Items from a data source
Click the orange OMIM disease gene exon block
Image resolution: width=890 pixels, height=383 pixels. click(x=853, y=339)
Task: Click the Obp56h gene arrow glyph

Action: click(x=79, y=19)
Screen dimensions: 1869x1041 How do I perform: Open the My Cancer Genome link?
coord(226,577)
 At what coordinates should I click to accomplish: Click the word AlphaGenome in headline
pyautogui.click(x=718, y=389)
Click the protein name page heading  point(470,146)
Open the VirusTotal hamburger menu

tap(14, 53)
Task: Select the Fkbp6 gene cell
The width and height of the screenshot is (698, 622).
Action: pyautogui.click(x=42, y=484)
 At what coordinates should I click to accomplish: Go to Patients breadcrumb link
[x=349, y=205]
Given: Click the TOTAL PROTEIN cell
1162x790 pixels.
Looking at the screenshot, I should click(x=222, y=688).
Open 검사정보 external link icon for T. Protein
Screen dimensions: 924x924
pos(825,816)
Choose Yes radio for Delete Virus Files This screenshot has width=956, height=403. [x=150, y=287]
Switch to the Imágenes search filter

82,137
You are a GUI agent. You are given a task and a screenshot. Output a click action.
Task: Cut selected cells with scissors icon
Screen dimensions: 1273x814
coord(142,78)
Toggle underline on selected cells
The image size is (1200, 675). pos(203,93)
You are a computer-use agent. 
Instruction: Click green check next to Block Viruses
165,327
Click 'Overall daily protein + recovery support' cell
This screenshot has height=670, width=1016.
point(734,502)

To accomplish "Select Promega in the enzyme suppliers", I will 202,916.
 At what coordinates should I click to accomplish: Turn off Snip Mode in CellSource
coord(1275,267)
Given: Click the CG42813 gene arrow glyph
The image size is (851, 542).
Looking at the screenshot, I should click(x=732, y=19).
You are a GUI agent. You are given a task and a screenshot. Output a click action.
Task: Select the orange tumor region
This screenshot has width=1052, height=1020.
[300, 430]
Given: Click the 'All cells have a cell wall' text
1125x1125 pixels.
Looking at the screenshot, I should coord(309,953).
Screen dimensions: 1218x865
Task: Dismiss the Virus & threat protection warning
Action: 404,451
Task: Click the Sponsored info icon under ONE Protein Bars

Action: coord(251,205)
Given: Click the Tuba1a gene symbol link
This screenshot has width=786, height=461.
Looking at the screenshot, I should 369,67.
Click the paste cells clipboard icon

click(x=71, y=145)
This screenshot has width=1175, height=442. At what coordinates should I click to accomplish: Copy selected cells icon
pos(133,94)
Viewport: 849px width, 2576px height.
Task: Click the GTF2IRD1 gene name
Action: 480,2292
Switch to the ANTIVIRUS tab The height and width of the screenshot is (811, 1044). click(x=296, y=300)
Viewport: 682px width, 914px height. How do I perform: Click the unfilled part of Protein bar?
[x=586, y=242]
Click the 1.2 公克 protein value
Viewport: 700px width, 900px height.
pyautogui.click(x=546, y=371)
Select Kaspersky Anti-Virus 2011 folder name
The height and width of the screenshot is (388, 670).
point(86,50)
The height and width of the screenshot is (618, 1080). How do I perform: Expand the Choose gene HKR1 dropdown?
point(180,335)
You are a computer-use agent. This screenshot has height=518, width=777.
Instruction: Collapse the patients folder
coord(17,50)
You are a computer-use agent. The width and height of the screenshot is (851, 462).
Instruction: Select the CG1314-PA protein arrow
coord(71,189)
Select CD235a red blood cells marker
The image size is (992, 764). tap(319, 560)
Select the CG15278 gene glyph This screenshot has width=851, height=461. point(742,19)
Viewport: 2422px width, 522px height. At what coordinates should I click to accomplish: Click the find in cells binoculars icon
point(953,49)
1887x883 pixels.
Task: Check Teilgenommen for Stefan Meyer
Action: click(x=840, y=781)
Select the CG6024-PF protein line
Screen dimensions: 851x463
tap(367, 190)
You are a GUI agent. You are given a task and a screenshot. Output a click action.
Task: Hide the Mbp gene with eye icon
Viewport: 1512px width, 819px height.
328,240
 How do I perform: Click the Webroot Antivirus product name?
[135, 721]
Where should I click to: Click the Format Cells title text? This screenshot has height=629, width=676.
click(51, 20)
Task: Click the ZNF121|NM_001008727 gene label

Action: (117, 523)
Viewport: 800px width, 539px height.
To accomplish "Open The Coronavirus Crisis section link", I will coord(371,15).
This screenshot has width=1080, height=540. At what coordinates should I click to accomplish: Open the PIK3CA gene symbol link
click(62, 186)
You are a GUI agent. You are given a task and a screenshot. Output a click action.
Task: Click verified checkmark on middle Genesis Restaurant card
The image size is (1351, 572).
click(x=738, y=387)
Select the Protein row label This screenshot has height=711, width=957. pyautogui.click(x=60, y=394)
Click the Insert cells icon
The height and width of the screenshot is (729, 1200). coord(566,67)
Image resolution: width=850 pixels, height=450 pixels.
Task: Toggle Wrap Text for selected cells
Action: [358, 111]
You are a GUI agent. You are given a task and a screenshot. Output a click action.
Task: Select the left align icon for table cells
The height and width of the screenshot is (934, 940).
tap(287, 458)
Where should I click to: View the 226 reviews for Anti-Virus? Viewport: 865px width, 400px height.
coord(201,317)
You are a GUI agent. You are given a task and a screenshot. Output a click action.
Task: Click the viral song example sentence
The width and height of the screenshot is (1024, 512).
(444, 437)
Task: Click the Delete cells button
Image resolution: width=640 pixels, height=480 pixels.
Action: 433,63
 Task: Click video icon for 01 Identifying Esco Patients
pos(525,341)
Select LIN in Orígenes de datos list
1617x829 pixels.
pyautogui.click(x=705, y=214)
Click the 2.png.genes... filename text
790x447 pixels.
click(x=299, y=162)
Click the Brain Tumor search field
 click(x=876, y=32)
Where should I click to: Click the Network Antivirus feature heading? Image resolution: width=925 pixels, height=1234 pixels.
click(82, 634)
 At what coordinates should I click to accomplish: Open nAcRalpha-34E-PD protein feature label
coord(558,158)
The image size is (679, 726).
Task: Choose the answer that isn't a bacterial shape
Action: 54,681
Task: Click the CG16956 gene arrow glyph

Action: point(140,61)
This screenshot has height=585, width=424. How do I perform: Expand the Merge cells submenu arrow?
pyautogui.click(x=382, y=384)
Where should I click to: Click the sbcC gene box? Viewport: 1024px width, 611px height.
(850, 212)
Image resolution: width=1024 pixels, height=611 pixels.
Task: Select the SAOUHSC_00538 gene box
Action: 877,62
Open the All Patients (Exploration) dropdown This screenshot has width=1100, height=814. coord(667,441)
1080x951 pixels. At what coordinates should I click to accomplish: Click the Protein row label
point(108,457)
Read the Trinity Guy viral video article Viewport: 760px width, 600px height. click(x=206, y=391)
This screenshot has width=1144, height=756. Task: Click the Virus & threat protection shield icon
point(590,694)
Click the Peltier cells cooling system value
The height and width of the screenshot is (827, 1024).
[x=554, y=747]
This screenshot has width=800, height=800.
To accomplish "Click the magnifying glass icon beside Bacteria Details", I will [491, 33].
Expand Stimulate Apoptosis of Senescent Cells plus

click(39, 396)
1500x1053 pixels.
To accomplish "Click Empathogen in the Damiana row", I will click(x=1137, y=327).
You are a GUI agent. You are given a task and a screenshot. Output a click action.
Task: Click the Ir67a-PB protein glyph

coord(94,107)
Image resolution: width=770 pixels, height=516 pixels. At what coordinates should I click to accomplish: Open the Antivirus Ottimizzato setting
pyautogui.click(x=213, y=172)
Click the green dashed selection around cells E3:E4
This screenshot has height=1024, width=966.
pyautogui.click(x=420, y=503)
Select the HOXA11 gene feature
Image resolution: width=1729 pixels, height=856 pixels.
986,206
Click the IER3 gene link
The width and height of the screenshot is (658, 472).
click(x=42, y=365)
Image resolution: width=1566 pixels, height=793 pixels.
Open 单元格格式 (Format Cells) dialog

* WORK INSTRUCTIONS *
Find all lines holding the word "Delete" in the records above and copy them.

* ANSWER TO THIS EXERCISE *
Choose Yes radio for Delete Virus Files This screenshot has width=956, height=403. [x=150, y=287]
Task: Click the Delete cells button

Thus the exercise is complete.